**What the task requires:**
Find the lines below that contain the string "agent". Copy each one.

**Information:**
((

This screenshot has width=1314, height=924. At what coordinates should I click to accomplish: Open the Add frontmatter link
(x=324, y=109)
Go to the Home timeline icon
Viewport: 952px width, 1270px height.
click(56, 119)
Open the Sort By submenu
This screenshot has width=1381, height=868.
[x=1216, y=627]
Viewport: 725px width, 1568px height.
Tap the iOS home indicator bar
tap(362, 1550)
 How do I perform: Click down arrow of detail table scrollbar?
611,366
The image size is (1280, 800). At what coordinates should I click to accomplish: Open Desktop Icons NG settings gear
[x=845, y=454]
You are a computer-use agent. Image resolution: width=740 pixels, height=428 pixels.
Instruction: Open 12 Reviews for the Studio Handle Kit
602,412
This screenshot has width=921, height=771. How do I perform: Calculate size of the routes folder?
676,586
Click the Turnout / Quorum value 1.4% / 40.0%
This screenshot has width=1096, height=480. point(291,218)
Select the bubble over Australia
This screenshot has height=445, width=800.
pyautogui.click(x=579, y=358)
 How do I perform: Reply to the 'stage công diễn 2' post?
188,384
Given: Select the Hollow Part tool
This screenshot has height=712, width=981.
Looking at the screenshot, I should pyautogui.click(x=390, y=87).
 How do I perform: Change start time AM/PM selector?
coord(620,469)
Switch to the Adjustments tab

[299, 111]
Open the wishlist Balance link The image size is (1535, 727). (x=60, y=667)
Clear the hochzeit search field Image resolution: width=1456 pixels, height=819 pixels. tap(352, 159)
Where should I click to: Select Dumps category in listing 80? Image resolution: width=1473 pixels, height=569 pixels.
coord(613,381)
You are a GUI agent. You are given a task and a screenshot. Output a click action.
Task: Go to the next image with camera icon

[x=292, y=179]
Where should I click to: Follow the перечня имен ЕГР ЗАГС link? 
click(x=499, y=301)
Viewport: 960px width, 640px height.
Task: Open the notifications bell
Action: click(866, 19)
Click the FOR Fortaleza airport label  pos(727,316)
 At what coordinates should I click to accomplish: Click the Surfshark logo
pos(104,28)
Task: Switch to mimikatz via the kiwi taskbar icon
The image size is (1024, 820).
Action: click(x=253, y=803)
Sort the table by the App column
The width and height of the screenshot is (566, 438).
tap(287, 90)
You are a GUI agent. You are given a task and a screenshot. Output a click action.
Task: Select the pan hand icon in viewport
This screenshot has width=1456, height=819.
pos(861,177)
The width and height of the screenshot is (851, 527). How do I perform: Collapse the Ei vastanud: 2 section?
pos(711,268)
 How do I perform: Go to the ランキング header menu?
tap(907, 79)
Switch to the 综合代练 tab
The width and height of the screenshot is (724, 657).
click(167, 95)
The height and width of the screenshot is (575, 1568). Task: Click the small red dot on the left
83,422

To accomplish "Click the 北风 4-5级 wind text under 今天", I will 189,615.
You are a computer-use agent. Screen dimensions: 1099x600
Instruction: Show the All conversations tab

))

**Solution for this exercise:**
You are a computer-use agent. Image resolution: width=740 pixels, height=428 pixels.
You are a GUI agent. You are given a task and a screenshot. Output a click action.
You are a GUI agent. You are given a task and a screenshot. Output a click action.
You are a computer-use agent. Screen dimensions: 1099x600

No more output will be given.